Redacción Juan Sebastián Sosa

Un estudio publicado en la Journal of Personality por investigadores de la Universidad de Toronto plantea una hipótesis que ha despertado curiosidad: las cejas, más que cualquier otro rasgo facial, podrían estar relacionadas con los niveles de narcisismo. Aunque no existe un “rostro narcisista” como tal, los científicos encontraron patrones consistentes.

 

Para llegar a esta conclusión, se tomaron fotos de personas con expresiones neutras y luego se aplicó el Inventario de Personalidad Narcisista. A continuación, se pidió a otros participantes que evaluaran cuán narcisistas les parecían esas personas solo al ver sus caras. El resultado fue sorprendente.

 

Las personas con cejas densas, oscuras y definidas fueron percibidas como más narcisistas, lo que además coincidía con sus altos puntajes en la prueba psicológica. Este rasgo facial captó la atención de los investigadores como un posible indicador visual.

 

Para confirmar esta observación, los científicos hicieron un experimento extra: intercambiaron las cejas entre fotos de personas con y sin rasgos narcisistas. Las percepciones cambiaron drásticamente. Es decir, cambiar solo las cejas hizo que las personas fueran vistas de forma distinta.

 

Aunque no se puede decir que unas cejas gruesas equivalen a una personalidad narcisista, sí parece haber una asociación que vale la pena explorar.

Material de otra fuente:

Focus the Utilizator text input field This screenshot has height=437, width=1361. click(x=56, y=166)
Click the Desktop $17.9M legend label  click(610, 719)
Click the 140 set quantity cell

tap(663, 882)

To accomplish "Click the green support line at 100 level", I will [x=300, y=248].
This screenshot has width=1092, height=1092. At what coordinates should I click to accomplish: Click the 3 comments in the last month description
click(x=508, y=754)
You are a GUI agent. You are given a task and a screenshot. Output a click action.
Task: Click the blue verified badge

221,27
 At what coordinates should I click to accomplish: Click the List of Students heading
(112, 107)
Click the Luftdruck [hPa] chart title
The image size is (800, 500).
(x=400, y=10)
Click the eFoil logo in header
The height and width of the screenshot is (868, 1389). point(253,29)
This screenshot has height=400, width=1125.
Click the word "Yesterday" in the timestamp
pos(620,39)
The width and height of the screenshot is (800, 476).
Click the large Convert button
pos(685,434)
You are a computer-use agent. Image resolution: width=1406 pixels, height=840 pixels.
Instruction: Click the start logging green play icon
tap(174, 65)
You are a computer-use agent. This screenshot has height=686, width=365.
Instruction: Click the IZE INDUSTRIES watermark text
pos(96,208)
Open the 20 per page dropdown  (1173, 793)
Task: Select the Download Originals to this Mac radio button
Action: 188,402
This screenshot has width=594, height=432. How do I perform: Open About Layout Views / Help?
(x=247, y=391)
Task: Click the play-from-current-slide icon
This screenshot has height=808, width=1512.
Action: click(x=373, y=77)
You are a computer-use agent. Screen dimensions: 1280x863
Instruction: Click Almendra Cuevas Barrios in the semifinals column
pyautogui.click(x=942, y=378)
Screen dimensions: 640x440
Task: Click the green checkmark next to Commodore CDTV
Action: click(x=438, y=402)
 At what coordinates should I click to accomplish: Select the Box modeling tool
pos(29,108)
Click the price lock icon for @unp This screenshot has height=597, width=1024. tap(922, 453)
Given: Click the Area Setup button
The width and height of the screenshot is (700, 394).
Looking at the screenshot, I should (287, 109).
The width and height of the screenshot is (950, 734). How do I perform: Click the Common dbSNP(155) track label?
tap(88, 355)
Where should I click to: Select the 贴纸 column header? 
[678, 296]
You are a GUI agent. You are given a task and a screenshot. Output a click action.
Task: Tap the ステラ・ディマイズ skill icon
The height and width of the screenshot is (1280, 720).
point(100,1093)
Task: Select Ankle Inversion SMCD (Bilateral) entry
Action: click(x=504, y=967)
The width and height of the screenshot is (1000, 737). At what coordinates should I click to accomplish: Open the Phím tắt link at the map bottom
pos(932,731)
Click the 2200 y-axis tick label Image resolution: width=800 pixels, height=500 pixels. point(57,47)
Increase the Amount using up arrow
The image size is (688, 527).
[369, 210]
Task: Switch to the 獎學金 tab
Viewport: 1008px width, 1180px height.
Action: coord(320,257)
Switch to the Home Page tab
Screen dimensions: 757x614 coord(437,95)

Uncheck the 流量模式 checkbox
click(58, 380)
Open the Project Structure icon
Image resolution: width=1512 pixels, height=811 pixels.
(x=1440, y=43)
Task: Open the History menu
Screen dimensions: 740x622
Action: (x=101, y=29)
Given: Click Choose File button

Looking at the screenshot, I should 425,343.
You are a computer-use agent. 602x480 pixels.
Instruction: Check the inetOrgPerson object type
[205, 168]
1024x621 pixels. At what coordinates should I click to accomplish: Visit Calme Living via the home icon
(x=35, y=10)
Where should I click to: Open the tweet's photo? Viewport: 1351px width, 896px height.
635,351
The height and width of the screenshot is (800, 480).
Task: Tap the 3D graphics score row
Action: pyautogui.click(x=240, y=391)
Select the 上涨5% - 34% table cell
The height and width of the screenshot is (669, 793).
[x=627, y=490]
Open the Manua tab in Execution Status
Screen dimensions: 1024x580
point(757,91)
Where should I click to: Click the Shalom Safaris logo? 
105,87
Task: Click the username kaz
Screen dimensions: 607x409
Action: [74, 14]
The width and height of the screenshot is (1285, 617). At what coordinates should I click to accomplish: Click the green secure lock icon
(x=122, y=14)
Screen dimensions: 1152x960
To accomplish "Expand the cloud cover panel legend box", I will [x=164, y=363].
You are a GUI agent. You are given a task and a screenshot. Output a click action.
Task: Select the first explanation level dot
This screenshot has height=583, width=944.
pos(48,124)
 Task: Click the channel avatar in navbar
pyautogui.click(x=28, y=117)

Eso sí, los expertos insisten: no es un diagnóstico, sino un indicio visual dentro de un conjunto más complejo.

 

Narcisismo

 

Rasgos de una persona con trastorno narcisista de la personalidad

 

El narcisismo va más allá de una actitud egoísta o de una alta autoestima. Se trata de un trastorno de salud mental reconocido por la Asociación Estadounidense de Psiquiatría, según su Manual Diagnóstico y Estadístico de los Trastornos Mentales (DSM-5). La clínica Mayo lo define como una condición donde el individuo muestra “un aire irrazonable de superioridad”.

 

El término narcisismo viene de la mitología griega. Narciso, un joven condenado a enamorarse de su propio reflejo, representa la autoadmiración desmedida. Esta imagen ha sido usada durante siglos para ilustrar este tipo de personalidad centrada en uno mismo.

 

Pero no todos los que se aman a sí mismos son narcisistas. El psicólogo Unai Aso, citado por Unobravo, explica que todos podemos tener ciertos rasgos en momentos puntuales, pero cuando se vuelven persistentes y afectan la vida del individuo y de quienes lo rodean, puede hablarse de un trastorno.

 

Persona narcisista

 

Uno de los síntomas más frecuentes es la grandiosidad, una visión exagerada sobre sí mismo, acompañada de comportamientos arrogantes. También está la necesidad constante de validación y elogios. Si no los reciben, se sienten heridos o despreciados.

 

Otro rasgo importante es la falta de empatía. No logran ponerse en el lugar del otro, ni comprender sus emociones, lo que los lleva a minimizar o ignorar el sufrimiento ajeno si este no se ajusta a sus propios intereses.

 

Fantasías, manipulación y actitudes altivas: señales claras

 

Un aspecto poco visible pero crucial en los narcisistas es su tendencia a vivir en fantasías de poder, éxito o belleza. “Tienden a verse como extremadamente exitosos, poderosos o atractivos, incluso si esto no se corresponde con la realidad”, señala Unai Aso.

 

Esta visión distorsionada alimenta su creencia de que están destinados a cosas extraordinarias y los hace más vulnerables a la crítica o al fracaso. Esas fantasías los alejan de la realidad y dificultan su desarrollo emocional.

 

La creencia de ser únicos también es común. Estas personas creen que solo pueden ser entendidas por otros igualmente excepcionales y que están por encima de las reglas comunes. “Lo peor que le puedes decir a un narcisista es que es igual que todos los demás”, dice Aso.

 

Además, los narcisistas tienden a explotar a los demás para obtener lo que quieren. Usan a las personas como medios, sin importarles sus emociones. Pueden manipular, engañar y aprovecharse de otros para alcanzar sus objetivos.

 

Por último, muestran una actitud constantemente arrogante. Desprecian las normas sociales y esperan recibir un trato especial. Esta arrogancia, sin embargo, esconde su necesidad constante de aprobación. Detrás del aire de superioridad, hay inseguridad y deseo de aceptación.